# Stated exercise A:
According to the passage on Alice Baber, in what year did she marry Paul Jenkins?
# Stated exercise B:
In the passage on Alice Baber, starting with "Alice Baber American, 1928-1982" and going on through "her mature practice.", rename "paperboard" to "card stock" and write out that stretch.
** START Document section **
Alice Baber American, 1928-1982
Alice Baber’s Across the Wide, Tokyo (1964) stands as
an intimate and luminous meditation on movement, cultural encounter, and
abstraction at a pivotal moment in the artist’s career. Created during Baber’s
travels in Japan, the small watercolor and leaf collage on paperboard possesses
a remarkable sense of expansiveness despite its modest scale. The work combines
translucent washes of saturated color with delicate collage elements, allowing
overlapping forms to float weightlessly across the surface. Through these
layered passages of violet, crimson, blue, and muted green, Baber achieved the
atmospheric luminosity that would come to define her mature practice.
The painting emerged from a transformative period in Baber’s
life and artistic development. By the early 1960s, Baber had established
herself as one of the leading women associated with postwar American
abstraction. Unlike many of her contemporaries in Abstract Expressionism, whose
works often emphasized gesture, aggression, or existential weight, Baber
pursued a more lyrical and transcendent visual language. Her paintings
frequently explored light, rhythm, and spiritual openness through overlapping
veils of color. Travel became central to this vision. Throughout the 1950s and
1960s, Baber journeyed extensively across Europe, North Africa, and Asia,
absorbing artistic traditions and cultural philosophies that expanded her
understanding of abstraction as a universal language.
Central to Baber’s artistic and personal life during this
period was her relationship with fellow painter Paul Jenkins. The two artists
married in 1964, the same year Across the Wide, Tokyo was created, and
their partnership represented one of the most significant intellectual and
creative dialogues within postwar American abstraction. Though each maintained
a highly individual style, Baber and Jenkins shared a profound interest in
color, spontaneity, and the spiritual potential of abstract painting. Jenkins’
flowing poured compositions and Baber’s radiant atmospheric forms both rejected
rigid geometry in favor of intuitive movement and emotional resonance. Their
shared travels abroad, particularly through Europe and Asia, exposed them to
diverse artistic traditions and philosophies that deeply informed their
practices.
** END Document section **
** START Material supplied **
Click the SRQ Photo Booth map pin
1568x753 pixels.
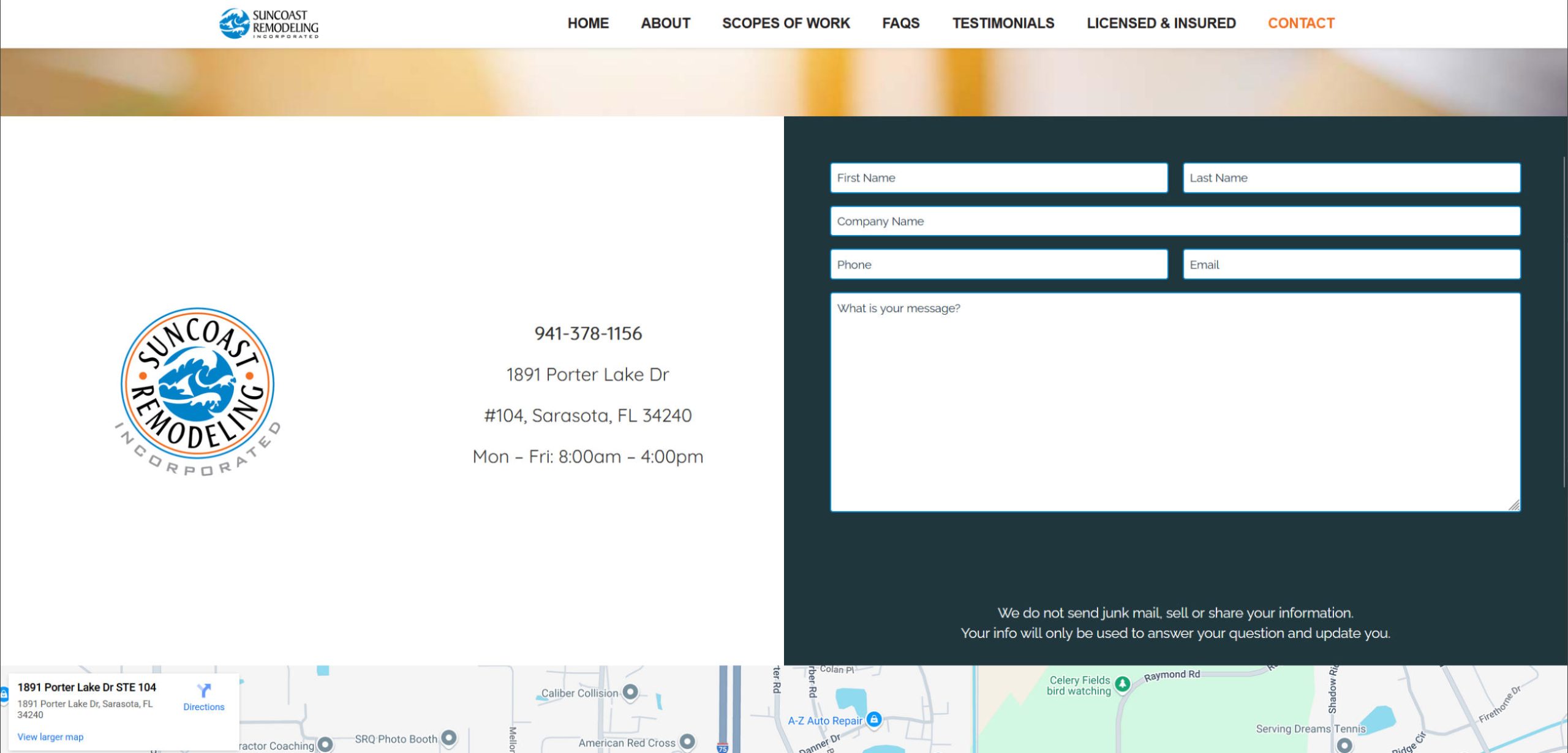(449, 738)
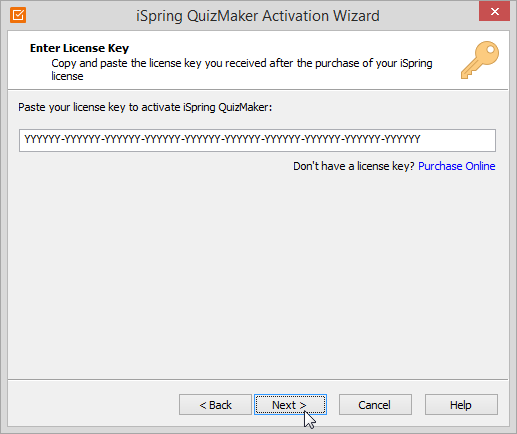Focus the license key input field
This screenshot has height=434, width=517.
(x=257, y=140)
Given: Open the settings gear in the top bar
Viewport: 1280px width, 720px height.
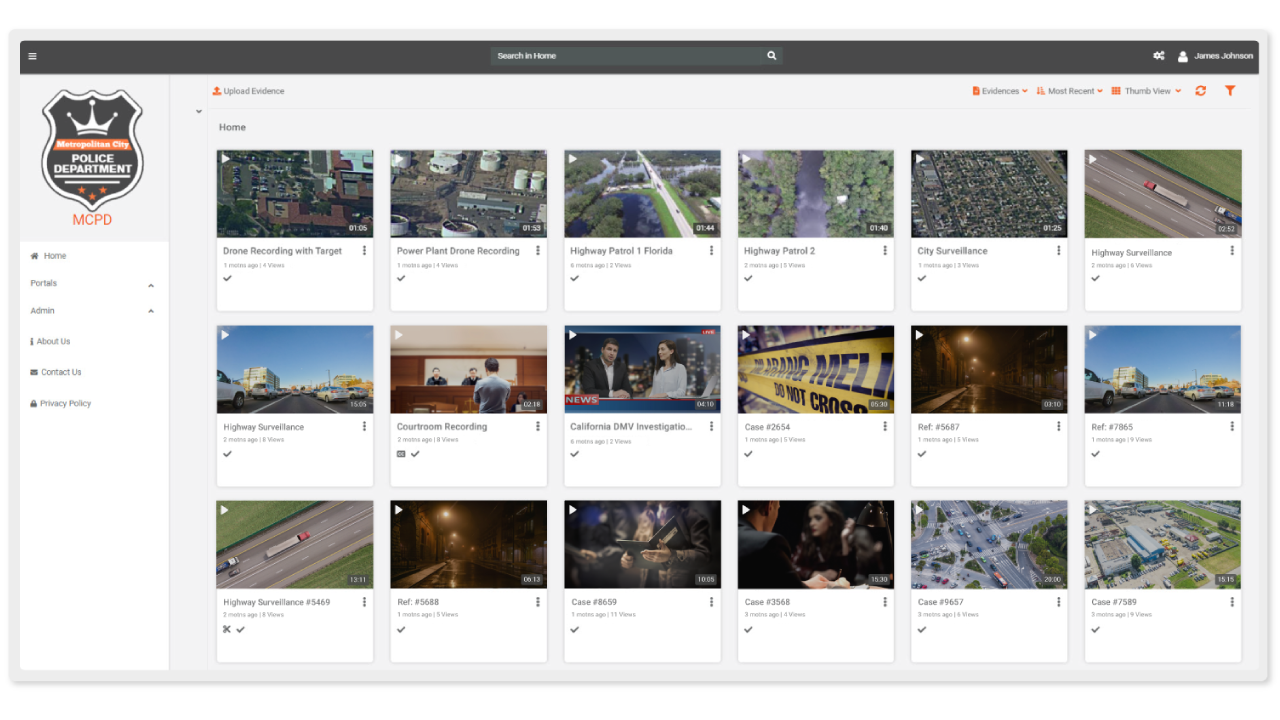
** END Material supplied **
# Task answer A:
1964

# Task answer B:
Alice Baber American, 1928-1982
Alice Baber’s Across the Wide, Tokyo (1964) stands as
an intimate and luminous meditation on movement, cultural encounter, and
abstraction at a pivotal moment in the artist’s career. Created during Baber’s
travels in Japan, the small watercolor and leaf collage on card stock possesses
a remarkable sense of expansiveness despite its modest scale. The work combines
translucent washes of saturated color with delicate collage elements, allowing
overlapping forms to float weightlessly across the surface. Through these
layered passages of violet, crimson, blue, and muted green, Baber achieved the
atmospheric luminosity that would come to define her mature practice.